— REQUIRED ACTION —
Given the entries that follow, write out exactly the lines starting at the one containing "137 (74, 393)" and ending at the one containing "36 (38, 257)", both ends included, and only those.

— RECORDS FOR PROCESSING —
● ● ● ●

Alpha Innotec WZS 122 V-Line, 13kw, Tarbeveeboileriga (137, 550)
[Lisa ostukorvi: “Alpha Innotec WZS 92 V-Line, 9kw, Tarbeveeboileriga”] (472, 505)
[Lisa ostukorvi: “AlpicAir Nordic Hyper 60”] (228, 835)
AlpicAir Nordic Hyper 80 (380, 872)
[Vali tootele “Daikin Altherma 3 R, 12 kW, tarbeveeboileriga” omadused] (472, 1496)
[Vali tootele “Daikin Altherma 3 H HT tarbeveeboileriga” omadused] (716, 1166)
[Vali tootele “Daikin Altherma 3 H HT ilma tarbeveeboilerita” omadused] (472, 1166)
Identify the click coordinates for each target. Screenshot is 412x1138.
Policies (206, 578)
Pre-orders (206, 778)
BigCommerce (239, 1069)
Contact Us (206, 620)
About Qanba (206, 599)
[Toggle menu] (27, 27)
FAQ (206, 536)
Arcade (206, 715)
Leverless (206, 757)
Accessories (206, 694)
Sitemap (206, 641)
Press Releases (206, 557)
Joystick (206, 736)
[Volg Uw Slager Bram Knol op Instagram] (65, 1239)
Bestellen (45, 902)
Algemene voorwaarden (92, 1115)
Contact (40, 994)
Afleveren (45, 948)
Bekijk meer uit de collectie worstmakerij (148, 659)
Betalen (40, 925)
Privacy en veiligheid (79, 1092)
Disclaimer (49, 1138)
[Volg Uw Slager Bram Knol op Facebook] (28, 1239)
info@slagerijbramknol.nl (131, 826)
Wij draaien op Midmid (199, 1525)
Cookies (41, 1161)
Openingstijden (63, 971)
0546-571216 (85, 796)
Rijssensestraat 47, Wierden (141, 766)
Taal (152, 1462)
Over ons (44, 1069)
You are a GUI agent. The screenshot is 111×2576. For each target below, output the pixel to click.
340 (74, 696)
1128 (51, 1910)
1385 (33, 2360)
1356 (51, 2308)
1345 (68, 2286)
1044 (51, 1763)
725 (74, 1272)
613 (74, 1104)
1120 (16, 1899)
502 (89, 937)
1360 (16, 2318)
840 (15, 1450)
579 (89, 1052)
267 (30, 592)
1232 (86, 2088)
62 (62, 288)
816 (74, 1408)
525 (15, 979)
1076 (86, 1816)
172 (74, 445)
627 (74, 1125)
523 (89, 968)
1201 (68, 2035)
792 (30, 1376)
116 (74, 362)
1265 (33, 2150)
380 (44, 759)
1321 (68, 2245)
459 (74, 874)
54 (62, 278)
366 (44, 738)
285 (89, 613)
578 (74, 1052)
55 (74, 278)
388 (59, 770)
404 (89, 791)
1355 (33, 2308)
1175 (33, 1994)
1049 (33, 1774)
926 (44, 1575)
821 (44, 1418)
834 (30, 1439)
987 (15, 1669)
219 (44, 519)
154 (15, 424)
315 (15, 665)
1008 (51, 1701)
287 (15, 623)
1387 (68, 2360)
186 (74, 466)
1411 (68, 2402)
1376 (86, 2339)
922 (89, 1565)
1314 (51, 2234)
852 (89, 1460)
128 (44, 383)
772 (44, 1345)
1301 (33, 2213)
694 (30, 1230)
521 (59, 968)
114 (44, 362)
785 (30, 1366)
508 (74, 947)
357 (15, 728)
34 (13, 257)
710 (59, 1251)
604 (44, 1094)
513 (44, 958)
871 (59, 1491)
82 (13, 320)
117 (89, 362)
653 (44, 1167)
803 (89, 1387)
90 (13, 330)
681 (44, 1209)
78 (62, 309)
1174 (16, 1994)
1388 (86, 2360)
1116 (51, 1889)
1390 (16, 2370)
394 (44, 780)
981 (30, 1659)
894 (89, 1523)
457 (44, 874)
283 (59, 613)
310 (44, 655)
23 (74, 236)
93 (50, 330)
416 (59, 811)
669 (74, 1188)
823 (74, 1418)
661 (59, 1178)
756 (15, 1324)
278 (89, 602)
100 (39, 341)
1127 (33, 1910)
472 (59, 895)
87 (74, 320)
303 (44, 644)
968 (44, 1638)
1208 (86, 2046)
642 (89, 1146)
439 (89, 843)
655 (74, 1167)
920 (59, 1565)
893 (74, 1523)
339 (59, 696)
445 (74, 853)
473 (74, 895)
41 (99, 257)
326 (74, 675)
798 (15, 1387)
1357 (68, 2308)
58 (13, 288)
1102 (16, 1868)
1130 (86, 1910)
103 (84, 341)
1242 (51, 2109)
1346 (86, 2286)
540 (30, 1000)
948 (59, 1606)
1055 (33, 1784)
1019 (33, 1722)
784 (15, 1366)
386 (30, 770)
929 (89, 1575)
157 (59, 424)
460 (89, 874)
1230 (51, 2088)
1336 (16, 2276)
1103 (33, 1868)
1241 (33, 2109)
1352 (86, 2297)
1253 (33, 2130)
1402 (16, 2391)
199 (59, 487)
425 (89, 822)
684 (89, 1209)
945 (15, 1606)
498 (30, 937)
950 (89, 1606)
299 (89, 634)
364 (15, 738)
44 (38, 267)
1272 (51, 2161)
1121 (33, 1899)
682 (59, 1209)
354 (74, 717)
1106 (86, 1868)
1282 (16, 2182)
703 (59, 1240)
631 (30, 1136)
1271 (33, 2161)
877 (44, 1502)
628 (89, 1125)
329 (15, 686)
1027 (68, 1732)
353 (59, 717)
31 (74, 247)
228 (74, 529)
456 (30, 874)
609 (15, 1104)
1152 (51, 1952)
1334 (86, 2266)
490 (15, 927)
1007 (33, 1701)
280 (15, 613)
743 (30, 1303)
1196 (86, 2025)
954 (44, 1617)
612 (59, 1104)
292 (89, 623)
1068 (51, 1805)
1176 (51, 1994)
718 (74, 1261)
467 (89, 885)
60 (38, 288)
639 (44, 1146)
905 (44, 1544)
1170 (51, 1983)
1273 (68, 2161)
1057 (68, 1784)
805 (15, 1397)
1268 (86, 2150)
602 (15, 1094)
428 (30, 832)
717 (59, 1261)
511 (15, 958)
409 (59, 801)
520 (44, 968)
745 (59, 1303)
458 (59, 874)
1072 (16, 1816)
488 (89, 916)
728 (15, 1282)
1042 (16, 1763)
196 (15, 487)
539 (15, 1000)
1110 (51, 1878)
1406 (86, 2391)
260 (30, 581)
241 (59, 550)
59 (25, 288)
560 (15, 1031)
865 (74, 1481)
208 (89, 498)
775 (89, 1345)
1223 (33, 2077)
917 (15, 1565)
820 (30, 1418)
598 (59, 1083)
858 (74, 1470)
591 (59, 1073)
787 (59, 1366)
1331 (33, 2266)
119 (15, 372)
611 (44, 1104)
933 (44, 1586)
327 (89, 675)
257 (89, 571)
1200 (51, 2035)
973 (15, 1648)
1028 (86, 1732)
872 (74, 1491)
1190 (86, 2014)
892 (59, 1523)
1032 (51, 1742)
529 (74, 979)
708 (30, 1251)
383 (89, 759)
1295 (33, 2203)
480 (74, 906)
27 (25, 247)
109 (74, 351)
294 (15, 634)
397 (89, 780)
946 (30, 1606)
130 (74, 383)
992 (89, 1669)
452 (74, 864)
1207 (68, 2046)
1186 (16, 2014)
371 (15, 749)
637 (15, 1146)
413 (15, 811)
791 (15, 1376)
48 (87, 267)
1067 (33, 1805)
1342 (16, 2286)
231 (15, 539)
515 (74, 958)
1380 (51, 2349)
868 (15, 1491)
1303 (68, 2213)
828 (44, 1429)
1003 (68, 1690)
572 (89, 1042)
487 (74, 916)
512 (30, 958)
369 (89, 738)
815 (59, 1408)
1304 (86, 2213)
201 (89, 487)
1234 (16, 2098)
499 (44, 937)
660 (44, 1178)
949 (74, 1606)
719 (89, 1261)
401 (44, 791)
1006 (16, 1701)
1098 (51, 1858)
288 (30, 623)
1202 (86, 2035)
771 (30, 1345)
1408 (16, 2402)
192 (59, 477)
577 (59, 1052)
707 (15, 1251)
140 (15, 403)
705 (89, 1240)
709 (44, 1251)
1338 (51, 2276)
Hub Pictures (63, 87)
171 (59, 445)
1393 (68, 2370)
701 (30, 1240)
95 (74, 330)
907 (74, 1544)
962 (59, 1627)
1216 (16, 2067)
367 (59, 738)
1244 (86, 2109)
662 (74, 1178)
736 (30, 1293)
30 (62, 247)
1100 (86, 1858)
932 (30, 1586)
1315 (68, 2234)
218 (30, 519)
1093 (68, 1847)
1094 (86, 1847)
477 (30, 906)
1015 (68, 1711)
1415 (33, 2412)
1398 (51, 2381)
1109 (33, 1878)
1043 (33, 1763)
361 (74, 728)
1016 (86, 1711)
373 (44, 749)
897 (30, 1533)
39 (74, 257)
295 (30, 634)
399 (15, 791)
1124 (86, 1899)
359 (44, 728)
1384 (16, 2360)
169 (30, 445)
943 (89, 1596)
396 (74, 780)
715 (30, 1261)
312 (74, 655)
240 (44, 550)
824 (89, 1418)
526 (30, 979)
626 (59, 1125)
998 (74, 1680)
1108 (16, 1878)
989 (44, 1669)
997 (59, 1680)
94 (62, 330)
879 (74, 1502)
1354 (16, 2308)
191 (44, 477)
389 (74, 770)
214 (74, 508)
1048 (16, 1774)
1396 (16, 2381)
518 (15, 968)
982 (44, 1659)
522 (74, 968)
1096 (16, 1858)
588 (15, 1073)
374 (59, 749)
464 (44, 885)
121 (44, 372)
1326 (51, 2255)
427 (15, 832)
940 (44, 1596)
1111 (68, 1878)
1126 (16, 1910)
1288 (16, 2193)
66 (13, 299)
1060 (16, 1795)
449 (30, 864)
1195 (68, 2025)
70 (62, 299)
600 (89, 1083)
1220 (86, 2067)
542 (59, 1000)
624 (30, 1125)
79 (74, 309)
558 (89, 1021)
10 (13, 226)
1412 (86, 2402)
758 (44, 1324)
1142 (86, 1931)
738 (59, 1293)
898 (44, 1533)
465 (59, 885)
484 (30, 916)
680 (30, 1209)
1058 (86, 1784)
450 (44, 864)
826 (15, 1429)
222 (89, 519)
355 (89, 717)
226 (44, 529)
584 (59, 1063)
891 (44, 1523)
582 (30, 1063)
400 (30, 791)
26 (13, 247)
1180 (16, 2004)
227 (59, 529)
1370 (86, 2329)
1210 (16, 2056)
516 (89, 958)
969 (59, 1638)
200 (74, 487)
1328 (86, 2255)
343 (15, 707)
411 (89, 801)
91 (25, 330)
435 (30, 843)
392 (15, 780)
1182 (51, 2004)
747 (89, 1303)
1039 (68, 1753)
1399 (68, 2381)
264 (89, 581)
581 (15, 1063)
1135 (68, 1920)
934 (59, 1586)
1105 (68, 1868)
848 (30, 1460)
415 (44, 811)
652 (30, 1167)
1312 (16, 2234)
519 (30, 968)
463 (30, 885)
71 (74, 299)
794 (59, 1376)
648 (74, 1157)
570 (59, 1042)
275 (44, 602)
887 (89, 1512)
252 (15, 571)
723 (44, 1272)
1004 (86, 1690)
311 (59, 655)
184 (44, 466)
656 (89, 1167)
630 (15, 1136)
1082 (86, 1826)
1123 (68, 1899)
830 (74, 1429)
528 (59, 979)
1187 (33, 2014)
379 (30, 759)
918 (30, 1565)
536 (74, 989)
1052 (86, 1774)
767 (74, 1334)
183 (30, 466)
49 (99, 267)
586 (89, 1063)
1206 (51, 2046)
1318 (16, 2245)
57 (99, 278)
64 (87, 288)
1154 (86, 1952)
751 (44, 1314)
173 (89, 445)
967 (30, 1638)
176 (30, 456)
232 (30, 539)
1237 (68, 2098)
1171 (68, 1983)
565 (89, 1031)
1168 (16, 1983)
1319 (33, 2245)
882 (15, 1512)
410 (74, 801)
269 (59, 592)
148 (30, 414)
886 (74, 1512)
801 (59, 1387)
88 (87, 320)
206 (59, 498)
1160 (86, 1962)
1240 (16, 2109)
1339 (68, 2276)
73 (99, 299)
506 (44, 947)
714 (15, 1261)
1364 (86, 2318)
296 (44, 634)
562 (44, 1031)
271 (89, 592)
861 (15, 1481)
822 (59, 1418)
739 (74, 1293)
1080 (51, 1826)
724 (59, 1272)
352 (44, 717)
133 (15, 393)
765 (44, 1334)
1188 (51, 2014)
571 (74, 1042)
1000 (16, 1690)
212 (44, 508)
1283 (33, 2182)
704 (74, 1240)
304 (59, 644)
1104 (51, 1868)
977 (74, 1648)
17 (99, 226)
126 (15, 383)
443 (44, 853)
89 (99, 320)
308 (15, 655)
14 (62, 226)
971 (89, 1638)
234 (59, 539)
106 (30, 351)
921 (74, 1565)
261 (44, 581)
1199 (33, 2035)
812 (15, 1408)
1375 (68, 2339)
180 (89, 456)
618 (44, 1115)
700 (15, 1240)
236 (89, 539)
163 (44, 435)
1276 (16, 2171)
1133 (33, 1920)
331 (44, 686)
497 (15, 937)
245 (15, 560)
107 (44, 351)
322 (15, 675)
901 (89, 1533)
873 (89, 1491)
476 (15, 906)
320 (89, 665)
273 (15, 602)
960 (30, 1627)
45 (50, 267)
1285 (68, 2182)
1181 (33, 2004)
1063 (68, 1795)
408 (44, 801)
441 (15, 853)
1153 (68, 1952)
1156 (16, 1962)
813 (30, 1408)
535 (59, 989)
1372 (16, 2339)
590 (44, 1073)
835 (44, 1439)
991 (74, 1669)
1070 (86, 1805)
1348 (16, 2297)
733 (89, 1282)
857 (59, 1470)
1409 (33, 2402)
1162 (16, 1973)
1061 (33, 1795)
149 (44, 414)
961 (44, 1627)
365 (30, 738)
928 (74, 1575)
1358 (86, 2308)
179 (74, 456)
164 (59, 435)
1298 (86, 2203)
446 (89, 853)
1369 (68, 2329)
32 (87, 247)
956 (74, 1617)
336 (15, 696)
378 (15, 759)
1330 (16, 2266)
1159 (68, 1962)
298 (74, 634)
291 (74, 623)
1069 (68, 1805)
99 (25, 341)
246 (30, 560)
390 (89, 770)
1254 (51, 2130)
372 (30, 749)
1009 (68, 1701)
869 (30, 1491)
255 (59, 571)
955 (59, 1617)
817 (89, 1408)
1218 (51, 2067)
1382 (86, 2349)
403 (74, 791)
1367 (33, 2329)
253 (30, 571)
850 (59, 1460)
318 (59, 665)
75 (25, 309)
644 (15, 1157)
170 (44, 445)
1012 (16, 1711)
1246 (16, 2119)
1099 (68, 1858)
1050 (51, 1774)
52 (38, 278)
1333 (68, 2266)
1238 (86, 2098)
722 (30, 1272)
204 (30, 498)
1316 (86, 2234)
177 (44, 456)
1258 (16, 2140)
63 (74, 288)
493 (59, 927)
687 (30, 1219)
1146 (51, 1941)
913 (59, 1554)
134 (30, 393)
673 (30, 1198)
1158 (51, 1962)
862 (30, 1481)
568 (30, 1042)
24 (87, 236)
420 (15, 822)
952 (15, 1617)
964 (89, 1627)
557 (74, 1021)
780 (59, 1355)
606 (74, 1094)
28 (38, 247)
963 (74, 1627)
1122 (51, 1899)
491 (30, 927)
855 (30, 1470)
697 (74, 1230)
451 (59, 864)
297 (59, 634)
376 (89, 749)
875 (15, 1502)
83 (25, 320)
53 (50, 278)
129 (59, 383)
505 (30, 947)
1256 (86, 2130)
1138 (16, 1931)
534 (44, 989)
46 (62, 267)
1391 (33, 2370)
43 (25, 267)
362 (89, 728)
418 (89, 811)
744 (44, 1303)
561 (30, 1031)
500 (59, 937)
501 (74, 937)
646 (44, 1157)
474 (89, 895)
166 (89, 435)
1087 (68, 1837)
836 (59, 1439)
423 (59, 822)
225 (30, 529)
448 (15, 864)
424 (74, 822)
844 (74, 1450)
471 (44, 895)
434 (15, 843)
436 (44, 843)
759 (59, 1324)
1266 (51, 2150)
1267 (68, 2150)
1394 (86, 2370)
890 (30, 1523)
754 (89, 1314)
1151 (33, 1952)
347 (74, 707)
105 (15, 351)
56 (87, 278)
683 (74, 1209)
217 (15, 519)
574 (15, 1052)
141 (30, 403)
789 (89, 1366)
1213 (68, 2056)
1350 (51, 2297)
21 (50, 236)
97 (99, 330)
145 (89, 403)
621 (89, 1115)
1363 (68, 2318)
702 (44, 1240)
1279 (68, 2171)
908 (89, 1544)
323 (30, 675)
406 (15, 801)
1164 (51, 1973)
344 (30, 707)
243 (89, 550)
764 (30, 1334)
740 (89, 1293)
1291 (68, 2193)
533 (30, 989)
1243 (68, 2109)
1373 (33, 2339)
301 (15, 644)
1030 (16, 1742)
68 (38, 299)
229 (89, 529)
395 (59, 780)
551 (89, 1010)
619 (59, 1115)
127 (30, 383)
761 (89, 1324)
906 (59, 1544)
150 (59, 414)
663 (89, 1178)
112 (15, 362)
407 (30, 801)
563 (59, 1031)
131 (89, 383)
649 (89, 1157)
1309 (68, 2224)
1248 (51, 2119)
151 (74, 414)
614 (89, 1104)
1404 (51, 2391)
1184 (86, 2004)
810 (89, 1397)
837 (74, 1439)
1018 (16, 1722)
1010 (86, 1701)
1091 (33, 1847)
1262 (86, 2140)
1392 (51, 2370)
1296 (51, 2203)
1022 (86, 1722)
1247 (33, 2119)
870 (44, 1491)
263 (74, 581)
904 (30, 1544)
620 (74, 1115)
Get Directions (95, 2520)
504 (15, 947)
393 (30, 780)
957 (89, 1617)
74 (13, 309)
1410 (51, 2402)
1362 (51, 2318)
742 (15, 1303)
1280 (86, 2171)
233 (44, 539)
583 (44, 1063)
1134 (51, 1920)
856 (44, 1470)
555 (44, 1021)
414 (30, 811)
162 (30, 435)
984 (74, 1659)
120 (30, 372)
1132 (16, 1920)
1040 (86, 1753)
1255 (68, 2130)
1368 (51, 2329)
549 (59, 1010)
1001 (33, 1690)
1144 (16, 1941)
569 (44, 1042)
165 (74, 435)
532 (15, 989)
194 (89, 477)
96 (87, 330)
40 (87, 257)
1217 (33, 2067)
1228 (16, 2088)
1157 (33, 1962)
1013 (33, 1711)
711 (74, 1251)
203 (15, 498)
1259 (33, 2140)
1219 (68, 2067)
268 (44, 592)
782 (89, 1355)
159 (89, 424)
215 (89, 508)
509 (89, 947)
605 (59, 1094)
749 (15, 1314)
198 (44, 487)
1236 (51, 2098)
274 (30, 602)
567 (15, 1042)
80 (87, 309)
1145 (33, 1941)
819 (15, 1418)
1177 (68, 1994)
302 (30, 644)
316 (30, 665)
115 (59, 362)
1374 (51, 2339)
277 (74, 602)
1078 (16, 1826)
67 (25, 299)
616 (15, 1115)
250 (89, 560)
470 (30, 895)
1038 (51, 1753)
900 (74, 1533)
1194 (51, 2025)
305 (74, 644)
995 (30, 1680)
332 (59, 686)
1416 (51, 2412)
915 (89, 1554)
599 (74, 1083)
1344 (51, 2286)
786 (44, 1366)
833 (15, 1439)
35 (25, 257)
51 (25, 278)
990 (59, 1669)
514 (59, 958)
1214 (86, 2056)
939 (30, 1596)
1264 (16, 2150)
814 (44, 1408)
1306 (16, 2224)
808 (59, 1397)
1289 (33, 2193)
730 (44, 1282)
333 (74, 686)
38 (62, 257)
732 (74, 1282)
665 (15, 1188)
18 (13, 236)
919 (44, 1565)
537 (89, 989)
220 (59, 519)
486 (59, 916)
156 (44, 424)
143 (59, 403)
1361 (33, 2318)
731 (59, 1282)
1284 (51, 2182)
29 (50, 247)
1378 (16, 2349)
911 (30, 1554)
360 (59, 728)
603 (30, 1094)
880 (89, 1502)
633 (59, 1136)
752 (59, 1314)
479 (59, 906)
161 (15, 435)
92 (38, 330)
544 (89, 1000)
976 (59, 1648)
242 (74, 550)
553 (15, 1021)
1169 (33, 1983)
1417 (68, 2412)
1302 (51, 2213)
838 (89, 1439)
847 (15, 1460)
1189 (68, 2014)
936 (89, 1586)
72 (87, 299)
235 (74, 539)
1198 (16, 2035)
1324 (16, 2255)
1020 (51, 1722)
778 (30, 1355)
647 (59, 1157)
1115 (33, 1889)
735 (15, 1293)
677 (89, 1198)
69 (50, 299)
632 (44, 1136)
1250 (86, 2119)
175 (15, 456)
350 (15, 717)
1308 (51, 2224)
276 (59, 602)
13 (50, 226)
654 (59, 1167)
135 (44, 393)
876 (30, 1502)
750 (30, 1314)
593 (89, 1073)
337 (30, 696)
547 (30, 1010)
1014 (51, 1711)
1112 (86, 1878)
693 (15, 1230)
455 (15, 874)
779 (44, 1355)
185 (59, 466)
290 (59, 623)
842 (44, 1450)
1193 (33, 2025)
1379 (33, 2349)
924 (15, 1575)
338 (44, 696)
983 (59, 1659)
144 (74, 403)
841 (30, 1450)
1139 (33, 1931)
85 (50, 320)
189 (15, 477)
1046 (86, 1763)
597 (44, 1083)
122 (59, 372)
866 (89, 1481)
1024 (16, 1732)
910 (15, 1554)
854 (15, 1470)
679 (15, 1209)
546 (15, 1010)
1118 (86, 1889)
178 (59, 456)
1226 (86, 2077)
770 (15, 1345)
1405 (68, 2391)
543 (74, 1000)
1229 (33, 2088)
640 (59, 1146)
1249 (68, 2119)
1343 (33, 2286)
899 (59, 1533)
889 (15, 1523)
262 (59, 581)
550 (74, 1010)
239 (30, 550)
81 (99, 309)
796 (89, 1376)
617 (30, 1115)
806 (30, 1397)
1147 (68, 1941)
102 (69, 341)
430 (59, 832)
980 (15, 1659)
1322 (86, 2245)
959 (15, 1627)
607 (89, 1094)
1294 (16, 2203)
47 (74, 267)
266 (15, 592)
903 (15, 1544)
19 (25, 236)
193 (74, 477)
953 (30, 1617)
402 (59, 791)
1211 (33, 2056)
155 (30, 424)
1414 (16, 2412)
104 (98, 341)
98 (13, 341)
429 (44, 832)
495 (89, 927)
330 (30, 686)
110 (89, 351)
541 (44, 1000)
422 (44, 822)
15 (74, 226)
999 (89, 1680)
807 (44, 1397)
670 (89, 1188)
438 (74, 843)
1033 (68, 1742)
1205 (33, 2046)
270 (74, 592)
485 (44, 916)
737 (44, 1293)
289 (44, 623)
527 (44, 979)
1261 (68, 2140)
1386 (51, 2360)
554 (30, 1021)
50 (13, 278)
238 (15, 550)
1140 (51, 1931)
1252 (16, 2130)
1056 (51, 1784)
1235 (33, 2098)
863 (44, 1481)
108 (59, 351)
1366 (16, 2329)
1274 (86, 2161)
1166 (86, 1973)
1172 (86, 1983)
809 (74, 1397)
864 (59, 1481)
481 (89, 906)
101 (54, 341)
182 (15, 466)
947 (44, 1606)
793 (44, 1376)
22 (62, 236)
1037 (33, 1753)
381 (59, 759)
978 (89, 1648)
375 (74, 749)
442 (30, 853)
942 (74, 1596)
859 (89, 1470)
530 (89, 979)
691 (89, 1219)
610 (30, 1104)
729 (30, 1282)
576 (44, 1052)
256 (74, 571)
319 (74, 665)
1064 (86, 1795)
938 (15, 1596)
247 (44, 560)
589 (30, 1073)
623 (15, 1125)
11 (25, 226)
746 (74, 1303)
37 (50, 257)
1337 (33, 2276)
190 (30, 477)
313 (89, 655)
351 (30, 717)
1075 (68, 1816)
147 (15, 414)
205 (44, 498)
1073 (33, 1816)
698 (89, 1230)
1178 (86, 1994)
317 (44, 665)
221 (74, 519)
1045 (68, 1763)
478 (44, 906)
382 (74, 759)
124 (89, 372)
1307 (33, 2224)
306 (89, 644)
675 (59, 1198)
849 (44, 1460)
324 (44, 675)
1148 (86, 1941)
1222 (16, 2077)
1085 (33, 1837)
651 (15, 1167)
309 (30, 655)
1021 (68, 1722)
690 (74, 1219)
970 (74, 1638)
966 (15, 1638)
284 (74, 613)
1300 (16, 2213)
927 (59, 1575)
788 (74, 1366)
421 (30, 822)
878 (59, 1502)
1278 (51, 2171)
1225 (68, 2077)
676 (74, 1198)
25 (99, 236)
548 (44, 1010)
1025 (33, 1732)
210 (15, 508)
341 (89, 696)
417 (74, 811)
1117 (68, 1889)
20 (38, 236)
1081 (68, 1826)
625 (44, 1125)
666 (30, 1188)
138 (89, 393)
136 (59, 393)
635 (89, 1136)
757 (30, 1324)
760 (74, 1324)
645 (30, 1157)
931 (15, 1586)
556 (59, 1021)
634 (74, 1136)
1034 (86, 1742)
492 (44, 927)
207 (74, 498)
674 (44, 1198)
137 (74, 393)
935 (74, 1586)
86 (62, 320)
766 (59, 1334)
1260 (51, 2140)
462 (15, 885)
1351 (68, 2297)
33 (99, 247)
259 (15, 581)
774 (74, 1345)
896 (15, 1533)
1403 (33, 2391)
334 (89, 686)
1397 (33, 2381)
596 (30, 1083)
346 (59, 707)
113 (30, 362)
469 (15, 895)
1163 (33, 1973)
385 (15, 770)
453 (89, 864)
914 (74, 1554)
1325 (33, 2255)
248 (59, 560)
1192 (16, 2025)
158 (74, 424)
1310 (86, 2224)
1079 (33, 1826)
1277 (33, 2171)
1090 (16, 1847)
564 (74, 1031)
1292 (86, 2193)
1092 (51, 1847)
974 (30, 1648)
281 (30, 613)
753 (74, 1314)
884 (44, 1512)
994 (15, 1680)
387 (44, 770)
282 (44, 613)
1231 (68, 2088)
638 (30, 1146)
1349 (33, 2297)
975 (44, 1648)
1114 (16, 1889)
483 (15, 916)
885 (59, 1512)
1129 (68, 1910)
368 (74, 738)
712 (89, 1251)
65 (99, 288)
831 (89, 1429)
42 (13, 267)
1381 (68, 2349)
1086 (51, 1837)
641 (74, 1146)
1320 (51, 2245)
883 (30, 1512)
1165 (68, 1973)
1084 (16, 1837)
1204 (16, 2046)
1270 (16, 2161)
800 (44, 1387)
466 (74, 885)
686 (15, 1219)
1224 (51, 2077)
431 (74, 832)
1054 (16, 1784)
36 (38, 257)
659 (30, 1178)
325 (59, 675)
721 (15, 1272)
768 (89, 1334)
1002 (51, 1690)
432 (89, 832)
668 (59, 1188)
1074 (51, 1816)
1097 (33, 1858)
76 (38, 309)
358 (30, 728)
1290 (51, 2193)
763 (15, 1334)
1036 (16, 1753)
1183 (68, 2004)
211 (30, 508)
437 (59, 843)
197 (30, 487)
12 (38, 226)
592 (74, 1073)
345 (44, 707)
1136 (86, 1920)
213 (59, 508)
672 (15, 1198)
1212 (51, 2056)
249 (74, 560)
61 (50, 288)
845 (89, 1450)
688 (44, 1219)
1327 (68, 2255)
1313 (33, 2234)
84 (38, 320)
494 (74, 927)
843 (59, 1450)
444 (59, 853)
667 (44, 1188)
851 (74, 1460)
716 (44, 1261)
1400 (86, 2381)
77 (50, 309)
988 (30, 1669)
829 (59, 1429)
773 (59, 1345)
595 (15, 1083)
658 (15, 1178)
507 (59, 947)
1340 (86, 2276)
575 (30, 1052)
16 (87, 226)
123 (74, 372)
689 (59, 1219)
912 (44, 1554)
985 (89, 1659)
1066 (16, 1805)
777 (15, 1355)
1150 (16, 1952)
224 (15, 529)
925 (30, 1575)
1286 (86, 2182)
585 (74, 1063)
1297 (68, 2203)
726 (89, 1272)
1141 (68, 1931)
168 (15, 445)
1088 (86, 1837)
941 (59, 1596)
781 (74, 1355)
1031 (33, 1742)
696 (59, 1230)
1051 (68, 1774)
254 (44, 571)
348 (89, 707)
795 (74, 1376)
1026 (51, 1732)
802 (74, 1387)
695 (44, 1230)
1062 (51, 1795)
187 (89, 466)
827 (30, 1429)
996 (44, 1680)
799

● ● ● ●

— RESPONSE —
137 (74, 393)
935 (74, 1586)
86 (62, 320)
766 (59, 1334)
1260 (51, 2140)
462 (15, 885)
1351 (68, 2297)
33 (99, 247)
259 (15, 581)
774 (74, 1345)
896 (15, 1533)
1403 (33, 2391)
334 (89, 686)
1397 (33, 2381)
596 (30, 1083)
346 (59, 707)
113 (30, 362)
469 (15, 895)
1163 (33, 1973)
385 (15, 770)
453 (89, 864)
914 (74, 1554)
1325 (33, 2255)
248 (59, 560)
1192 (16, 2025)
158 (74, 424)
1310 (86, 2224)
1079 (33, 1826)
1277 (33, 2171)
1090 (16, 1847)
564 (74, 1031)
1292 (86, 2193)
1092 (51, 1847)
974 (30, 1648)
281 (30, 613)
753 (74, 1314)
884 (44, 1512)
994 (15, 1680)
387 (44, 770)
282 (44, 613)
1231 (68, 2088)
638 (30, 1146)
1349 (33, 2297)
975 (44, 1648)
1114 (16, 1889)
483 (15, 916)
885 (59, 1512)
1129 (68, 1910)
368 (74, 738)
712 (89, 1251)
65 (99, 288)
831 (89, 1429)
42 (13, 267)
1381 (68, 2349)
1086 (51, 1837)
641 (74, 1146)
1320 (51, 2245)
883 (30, 1512)
1165 (68, 1973)
1084 (16, 1837)
1204 (16, 2046)
1270 (16, 2161)
800 (44, 1387)
466 (74, 885)
686 (15, 1219)
1224 (51, 2077)
431 (74, 832)
1054 (16, 1784)
36 (38, 257)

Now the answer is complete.